─── RAW DATA ───
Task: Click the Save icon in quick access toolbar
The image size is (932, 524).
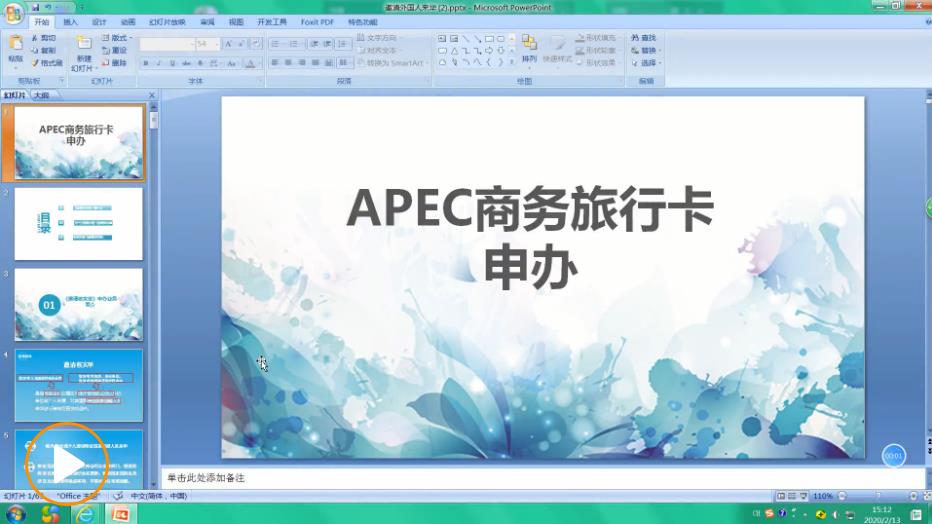Action: pyautogui.click(x=35, y=7)
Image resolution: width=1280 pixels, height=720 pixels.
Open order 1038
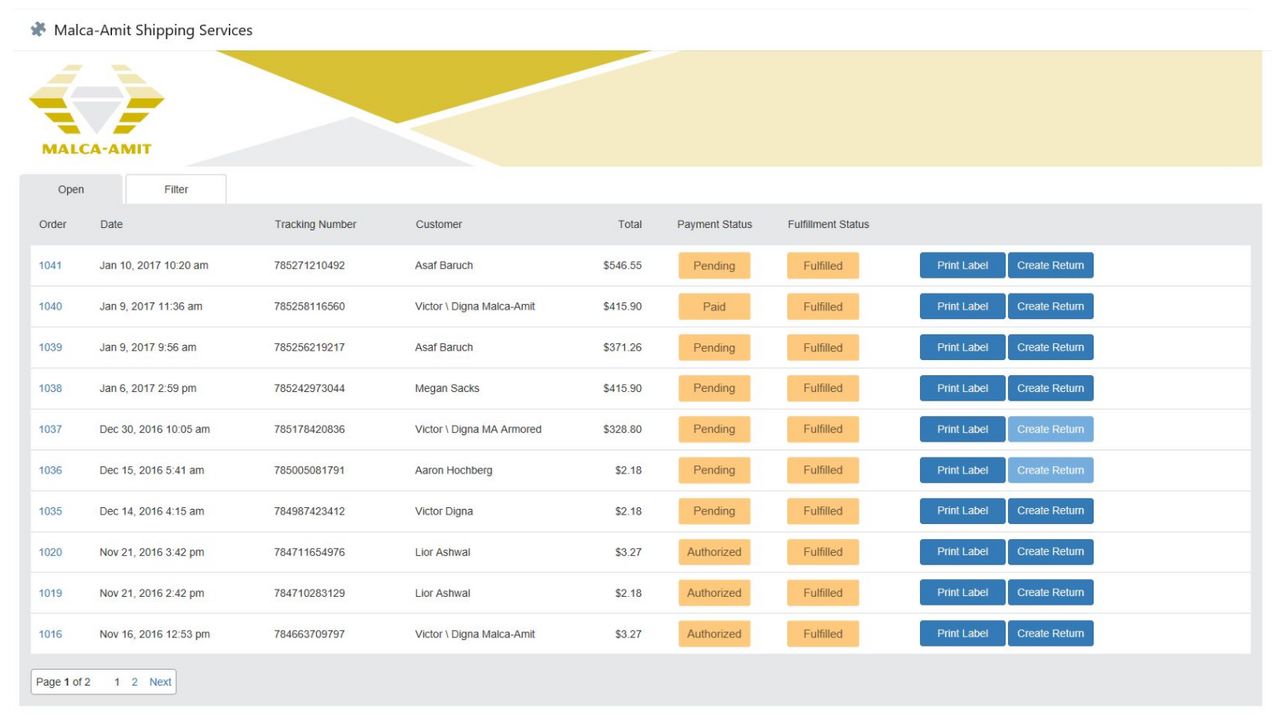pyautogui.click(x=50, y=388)
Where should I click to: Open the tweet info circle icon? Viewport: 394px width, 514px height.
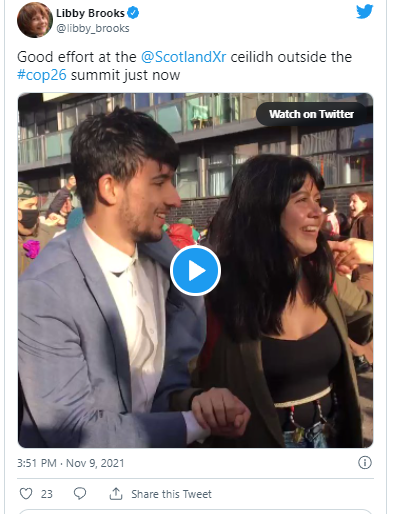(365, 463)
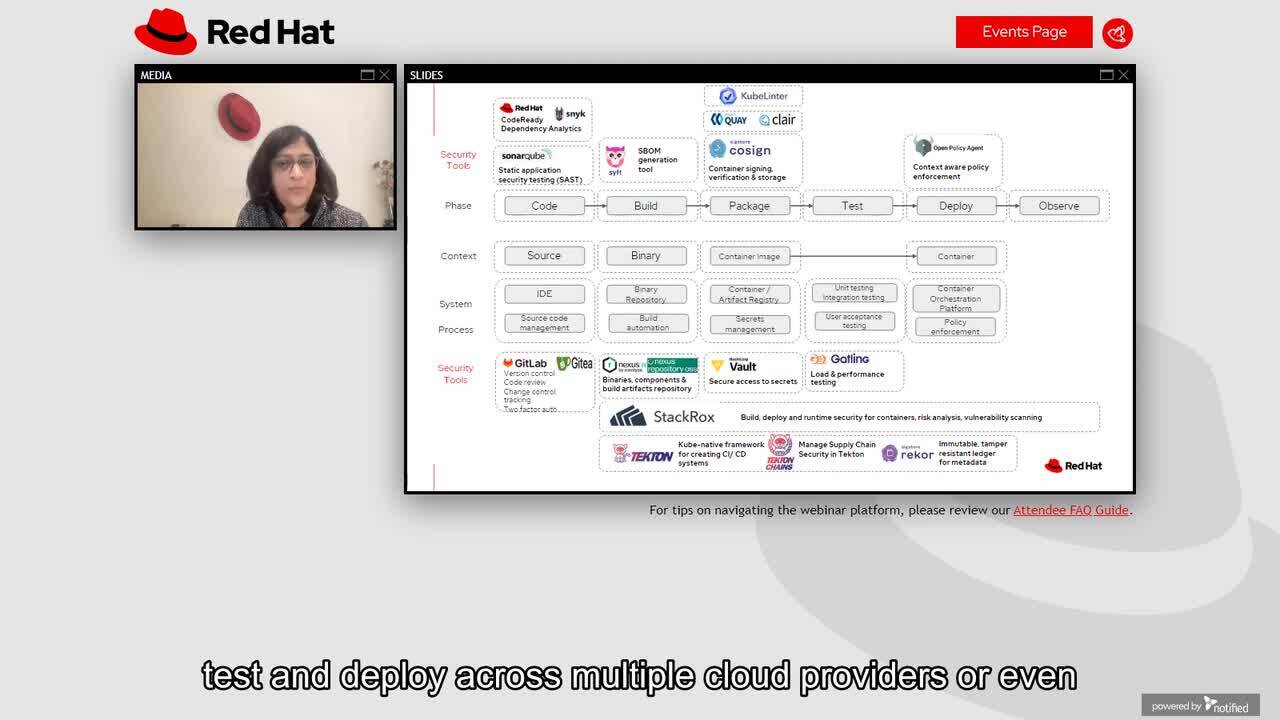Screen dimensions: 1280x720
Task: Click the Tekton logo on the slide
Action: coord(643,455)
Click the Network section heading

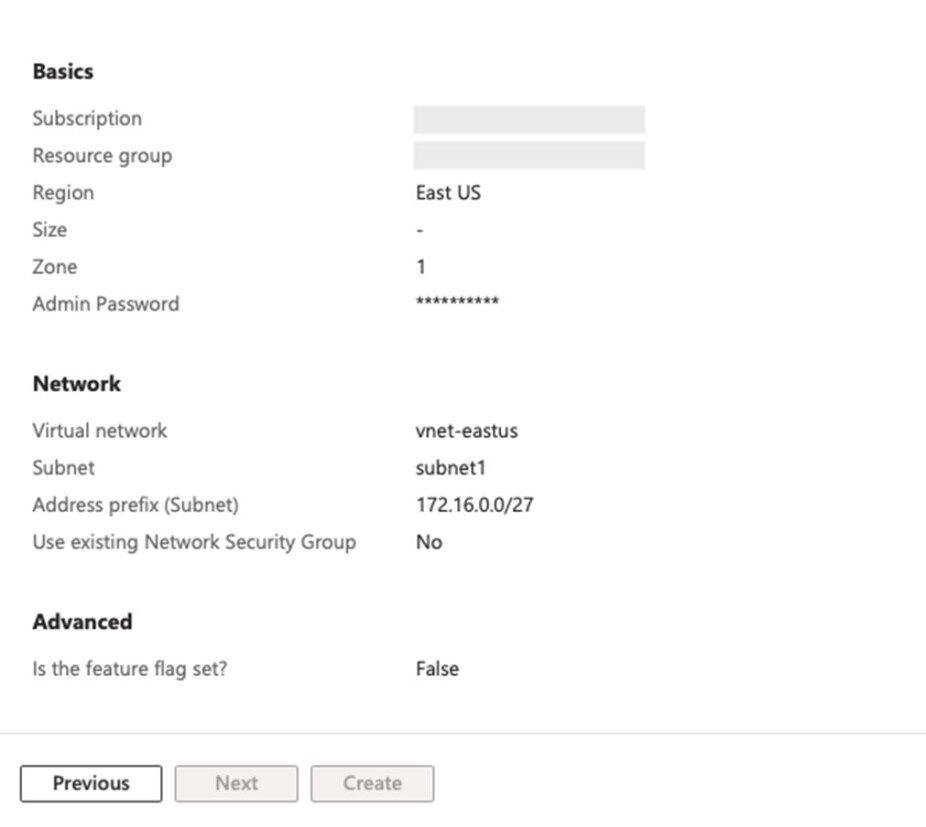tap(77, 384)
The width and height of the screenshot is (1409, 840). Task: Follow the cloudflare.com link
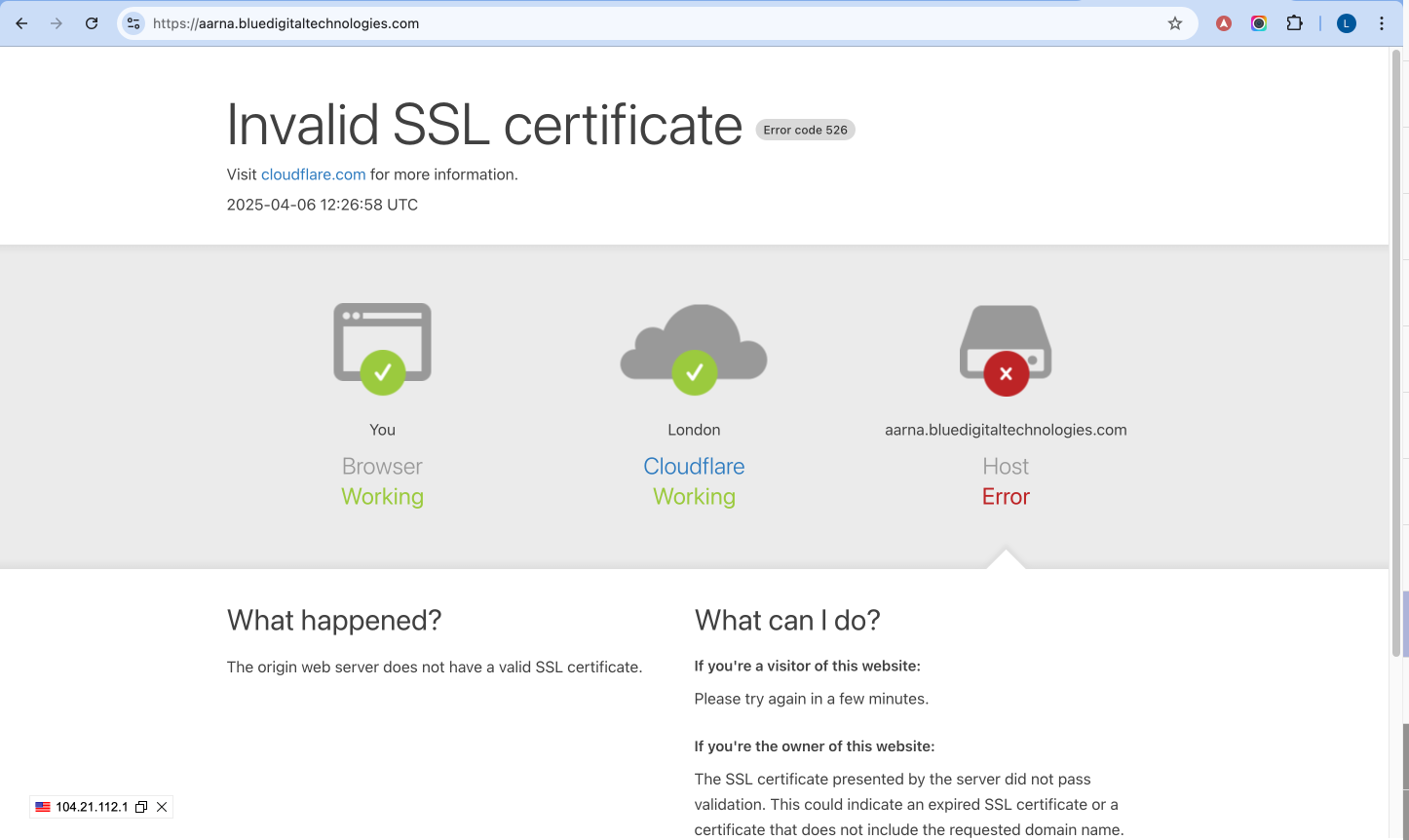point(313,174)
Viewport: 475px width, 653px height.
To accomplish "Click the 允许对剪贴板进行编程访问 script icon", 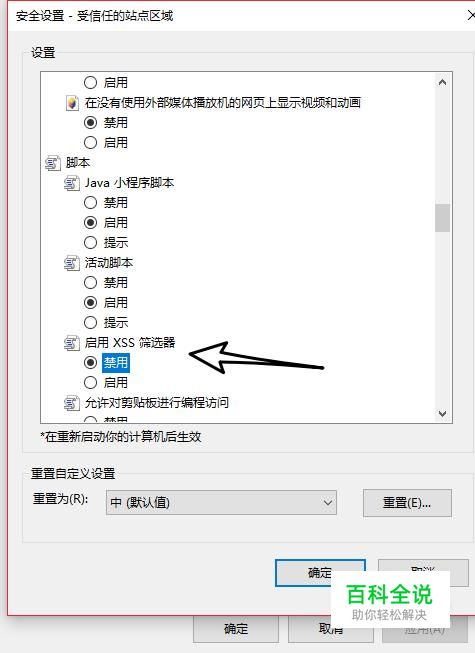I will coord(71,403).
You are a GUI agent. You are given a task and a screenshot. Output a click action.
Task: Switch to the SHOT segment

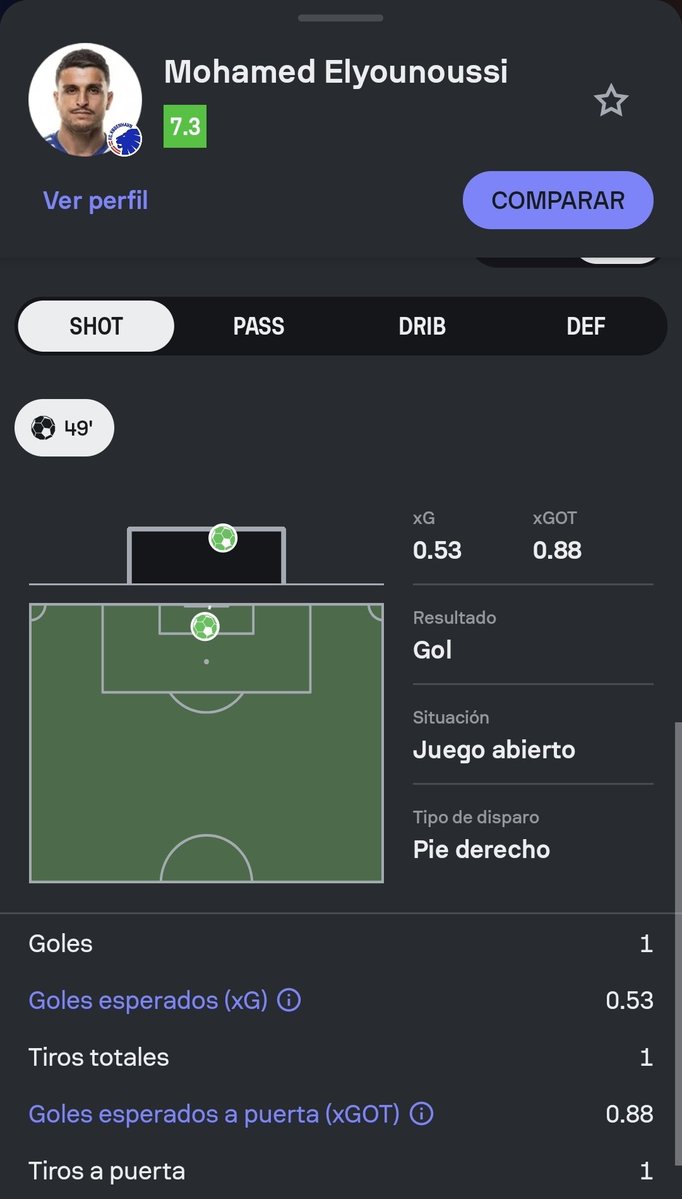click(x=96, y=327)
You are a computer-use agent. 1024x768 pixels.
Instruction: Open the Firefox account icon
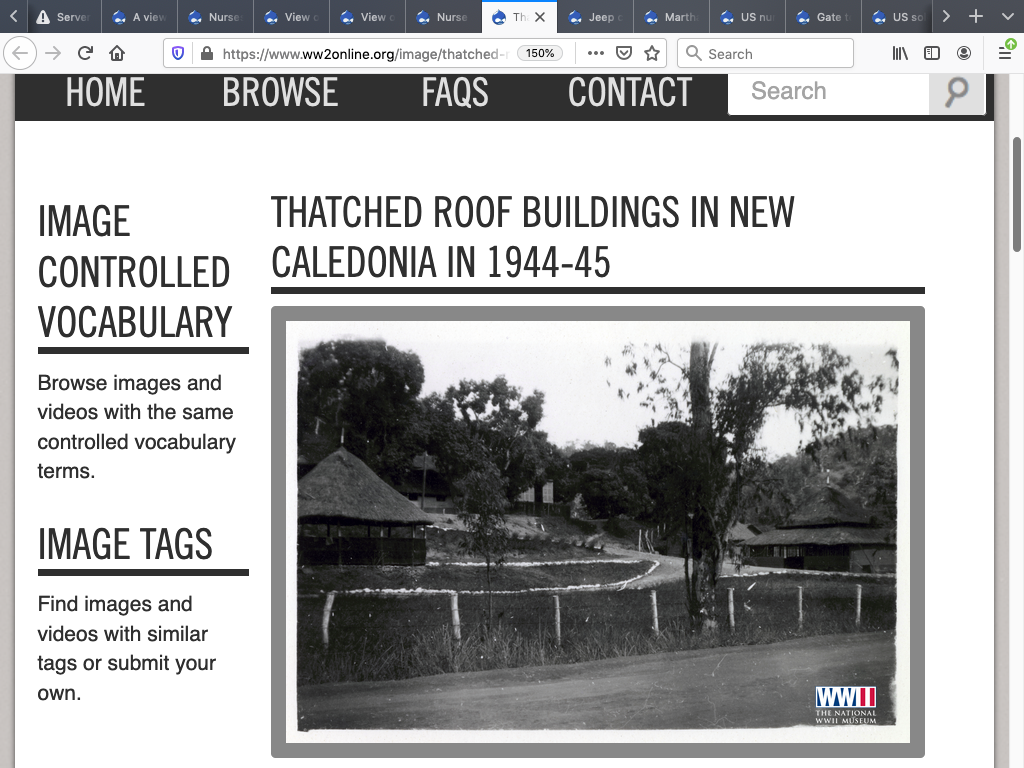(x=964, y=53)
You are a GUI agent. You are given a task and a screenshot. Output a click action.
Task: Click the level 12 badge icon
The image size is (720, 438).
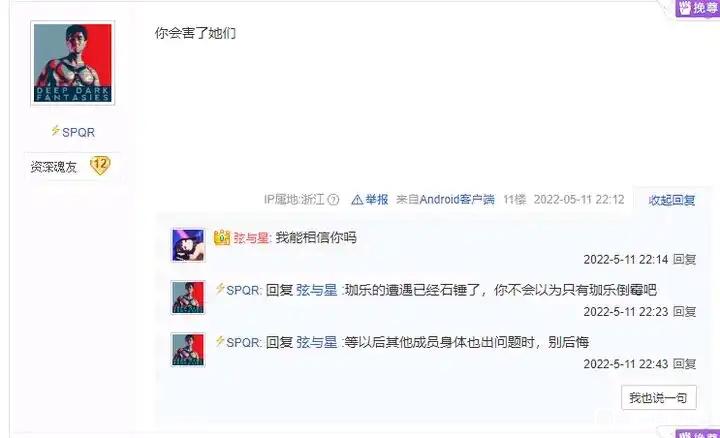pos(100,165)

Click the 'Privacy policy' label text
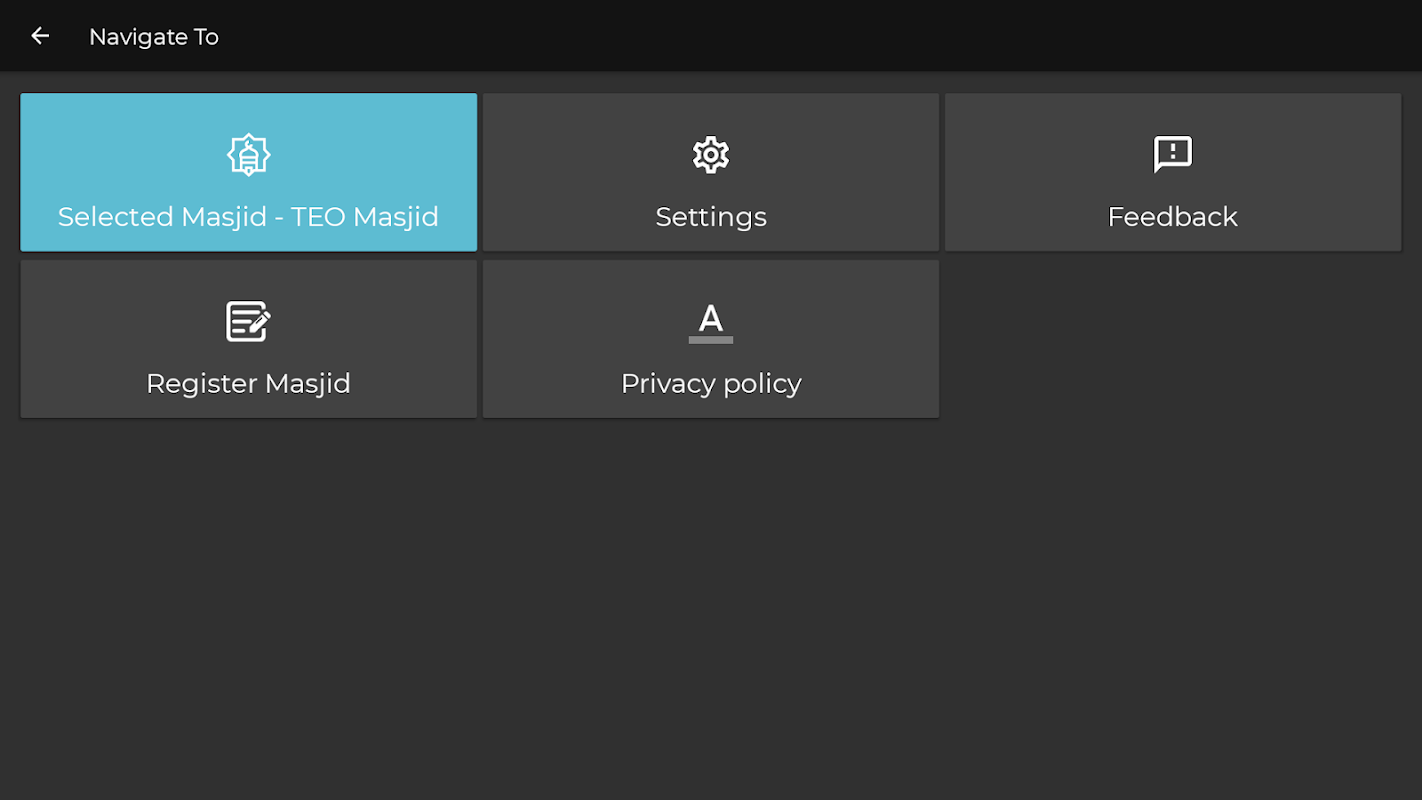tap(711, 384)
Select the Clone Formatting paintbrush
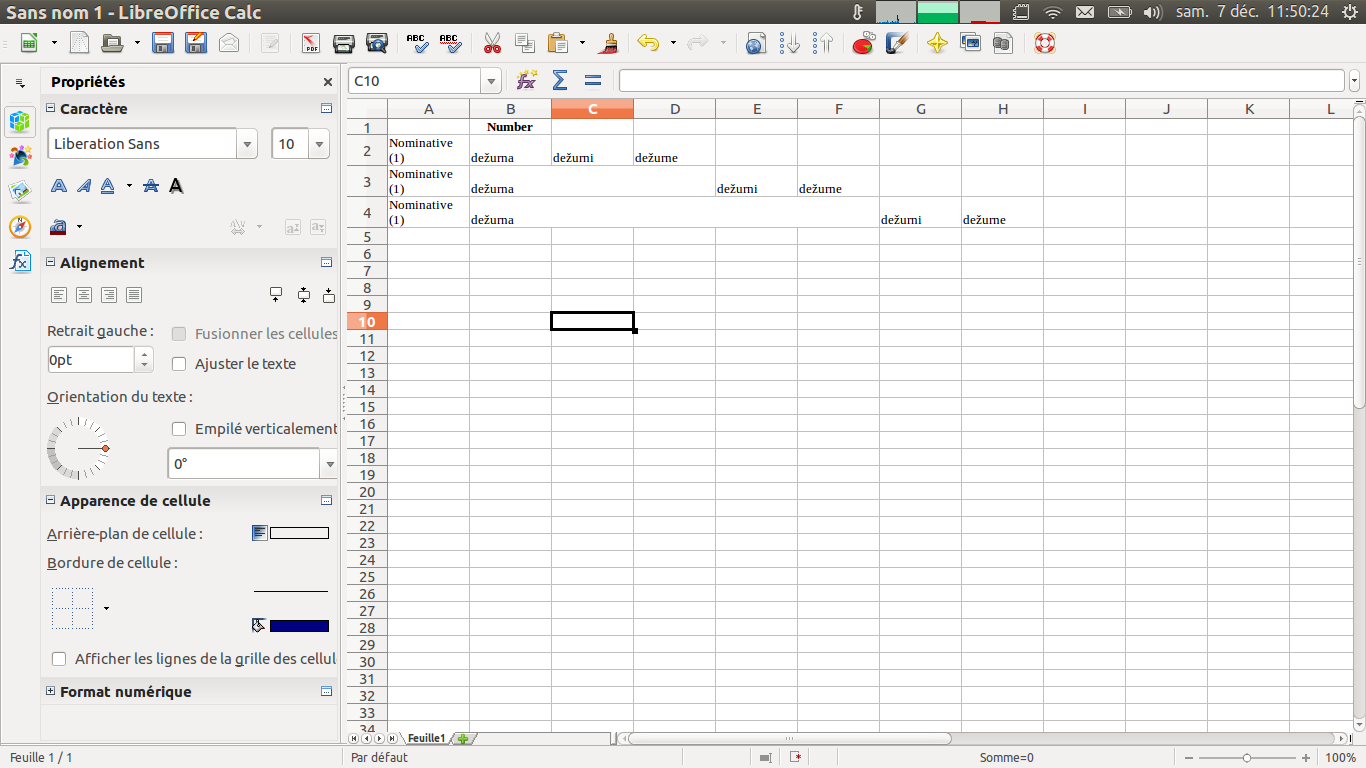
───
### WORK TASK
Restate word for word the lines from the one containing "Task: Click the level 12 badge icon" through the end of the material above, both included, and nothing besides; drop the pictures.

### TASK RESPONSE
Task: Click the level 12 badge icon
The image size is (720, 438).
pos(100,165)

Click the 'Privacy policy' label text
tap(711, 384)
Select the Clone Formatting paintbrush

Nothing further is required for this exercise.